▶

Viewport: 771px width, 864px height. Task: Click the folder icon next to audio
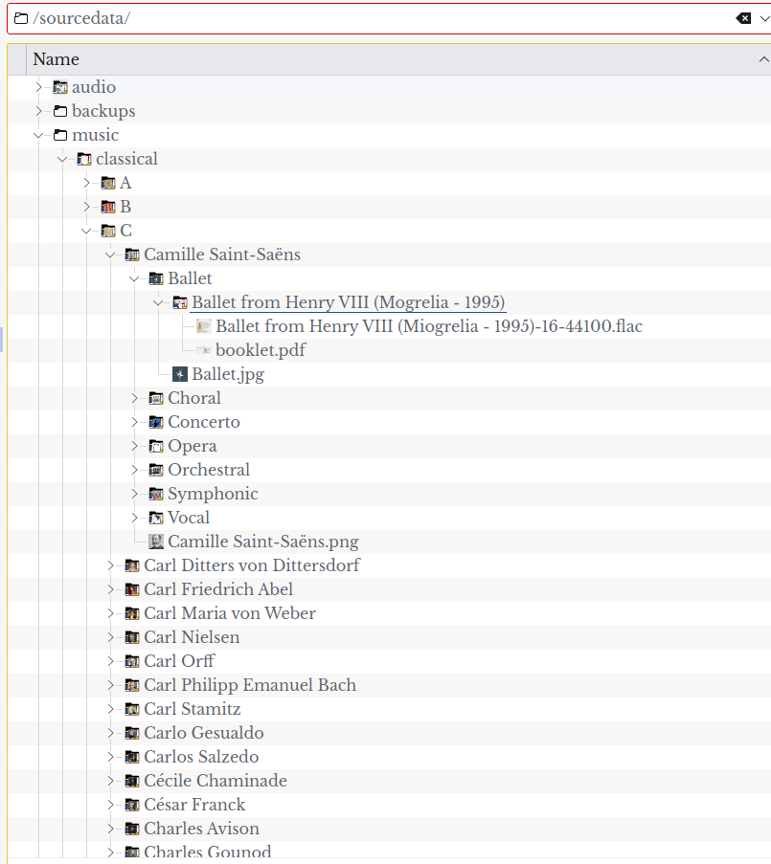(x=59, y=87)
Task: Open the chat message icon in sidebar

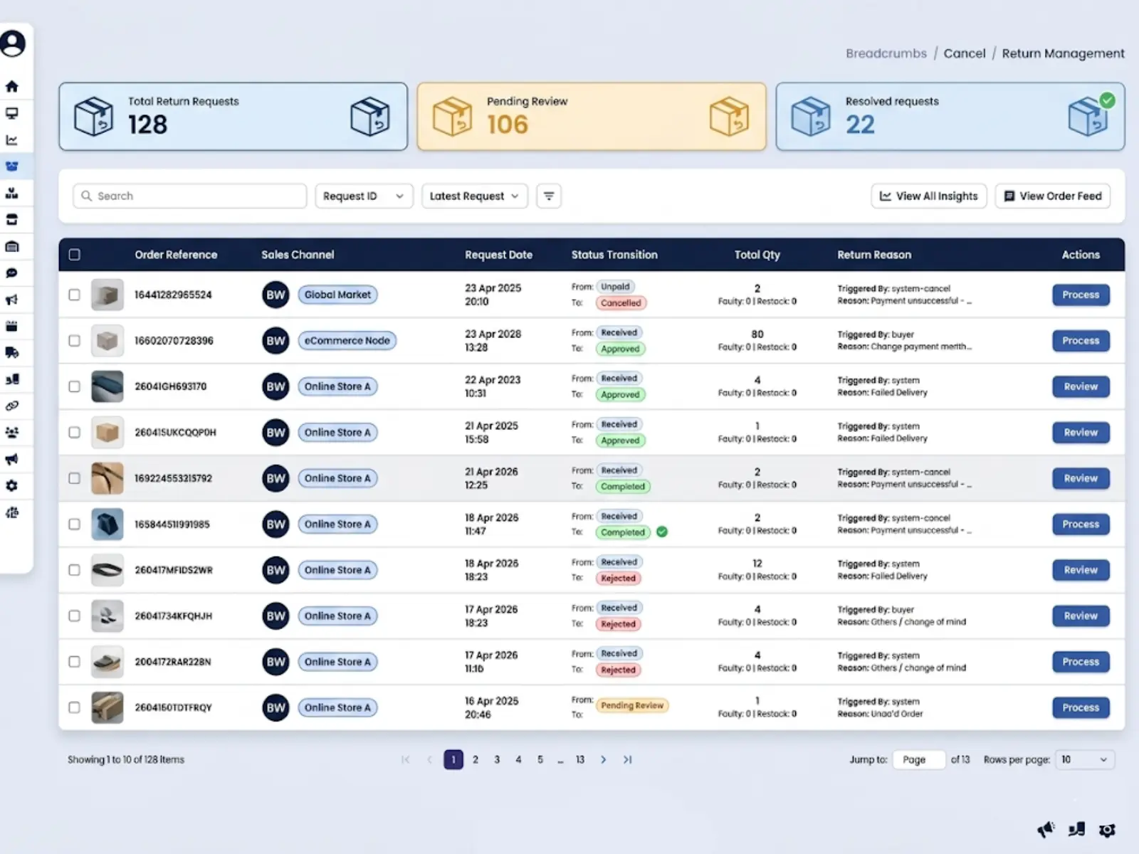Action: (11, 273)
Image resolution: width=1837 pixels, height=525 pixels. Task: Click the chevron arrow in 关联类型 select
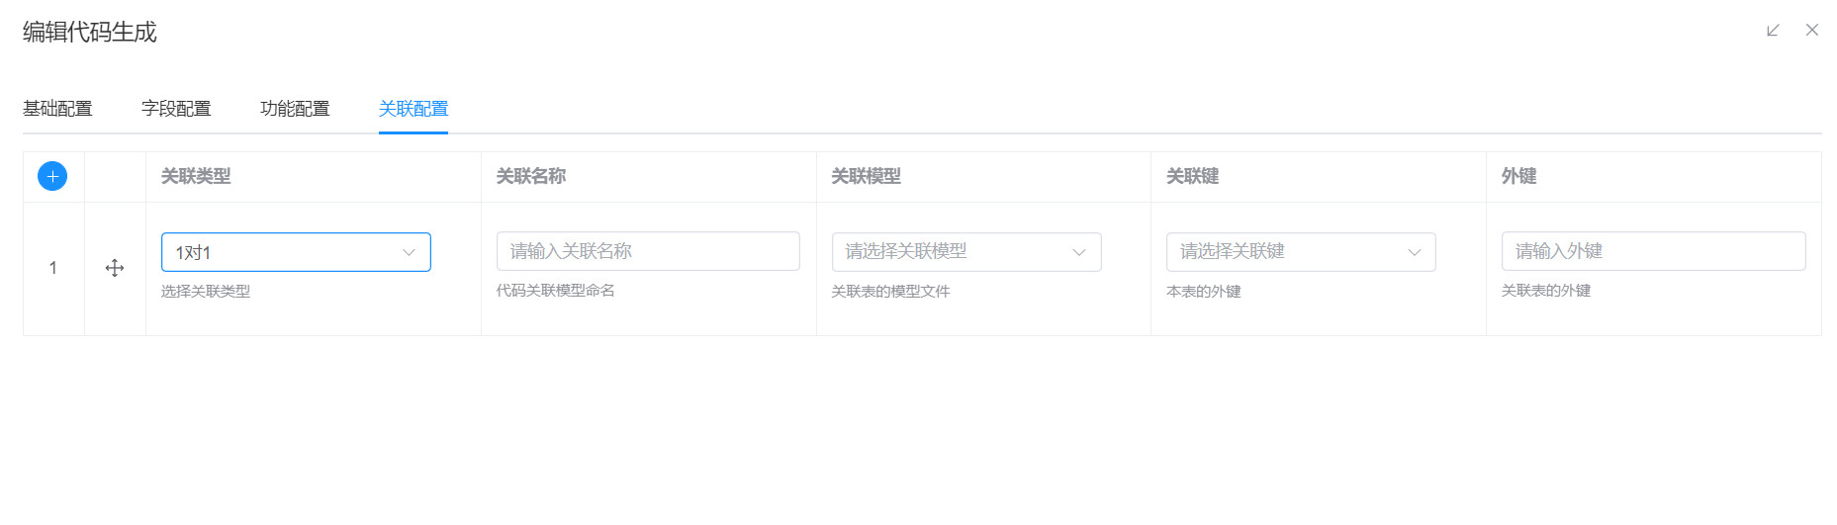[x=409, y=252]
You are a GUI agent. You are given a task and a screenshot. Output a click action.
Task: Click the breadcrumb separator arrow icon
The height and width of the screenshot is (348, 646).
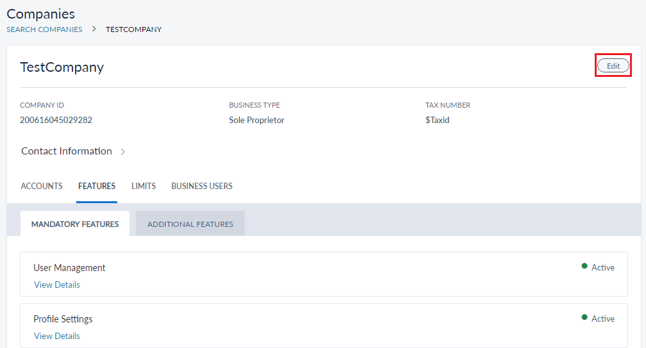pos(94,29)
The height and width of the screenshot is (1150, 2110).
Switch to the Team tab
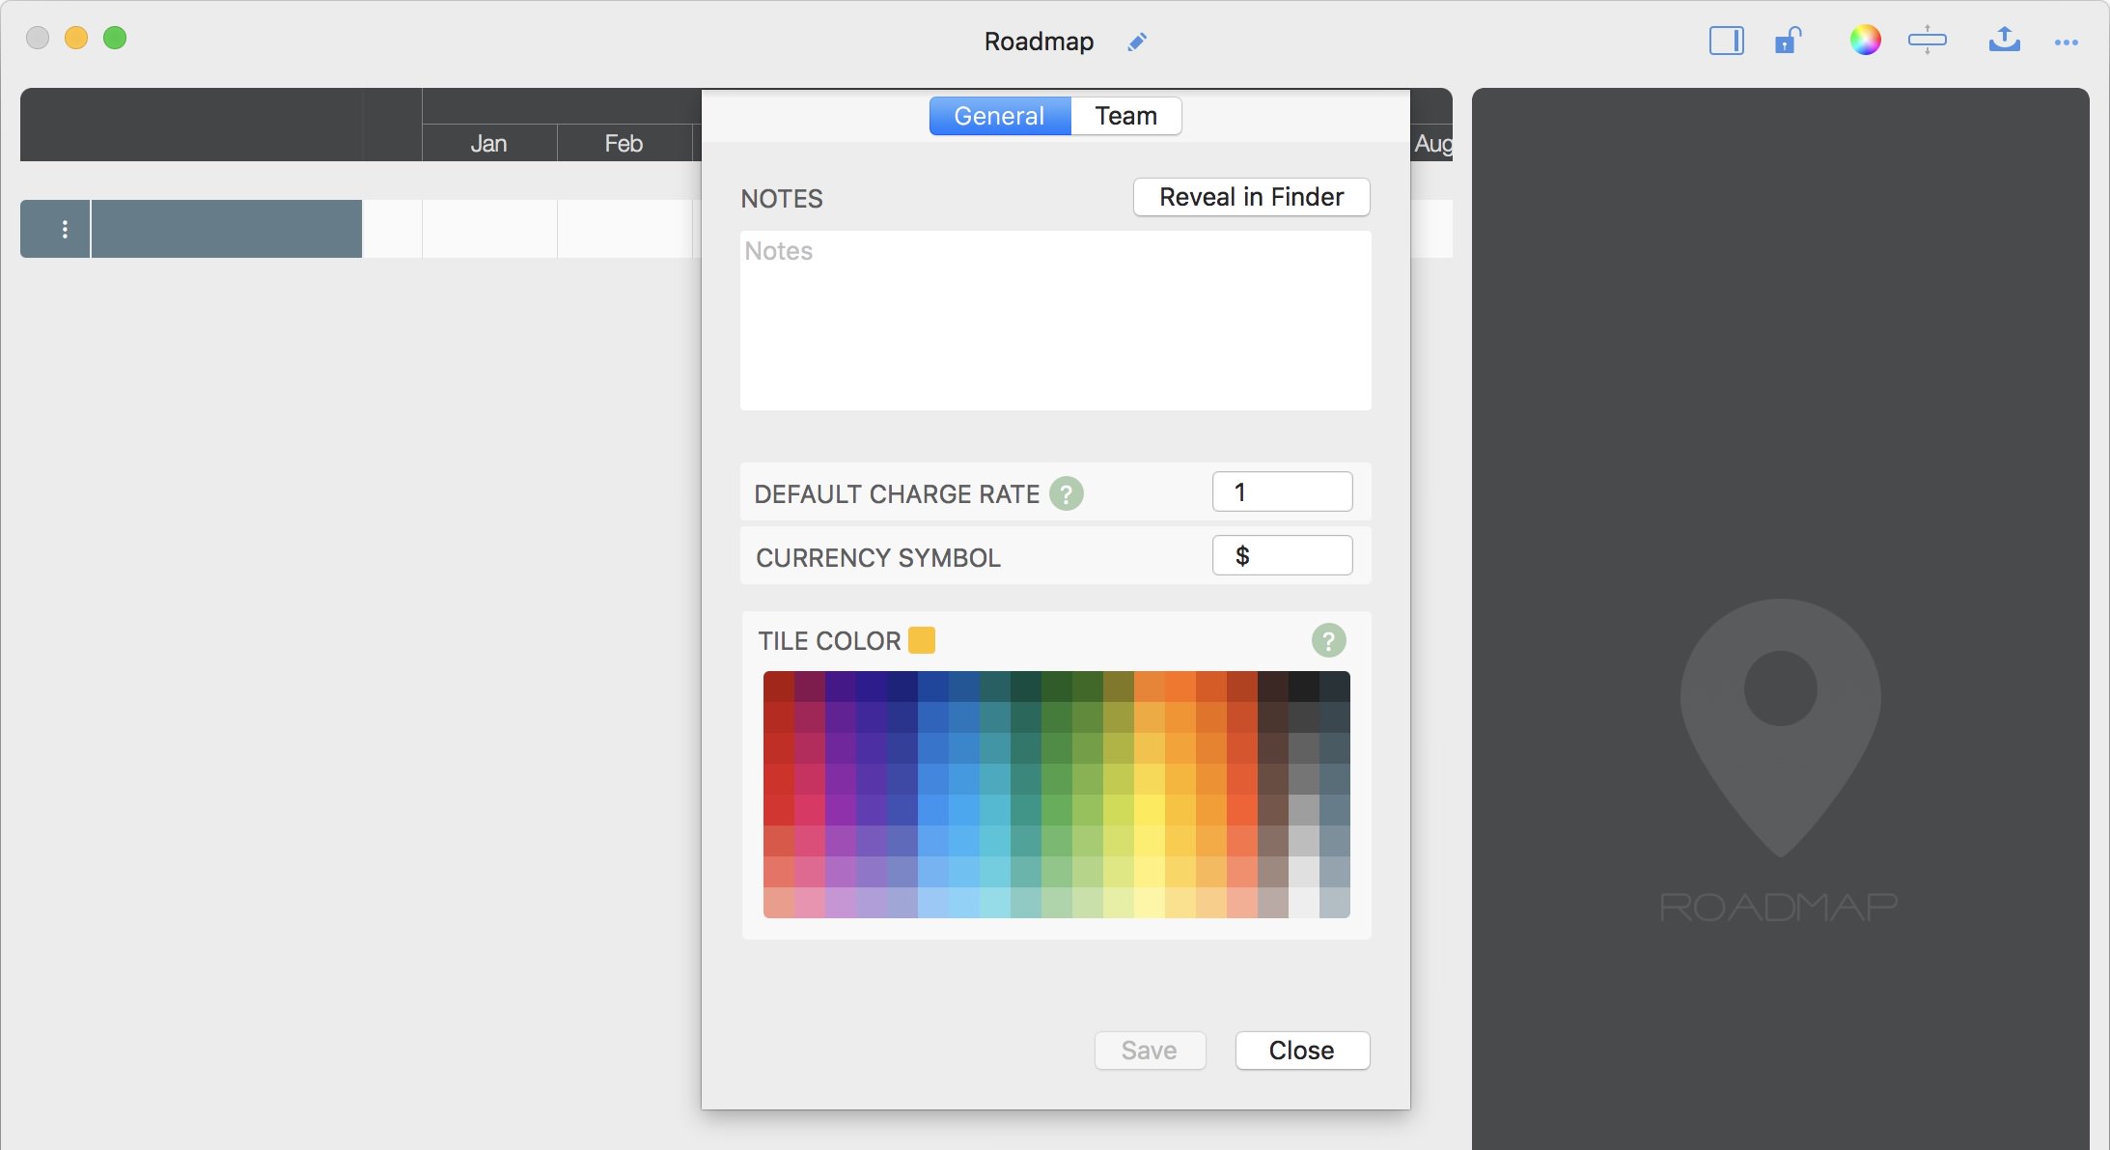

◀

PROBLEM DETAILS. Please write out the data again, requests included, beginning at the line that has "You are a GUI" and stopping at the end of the data, with every click coordinate in the answers scaled by 1.55 and rounded to whole numbers, halves up. Leave the pictures out of your answer.

ANSWER TO THE TASK.
You are a GUI agent. You are given a task and a screenshot. Output a click action.
Task: Click the breadcrumb separator arrow icon
The height and width of the screenshot is (348, 646).
pos(146,45)
The height and width of the screenshot is (1150, 2110).
Switch to the Team tab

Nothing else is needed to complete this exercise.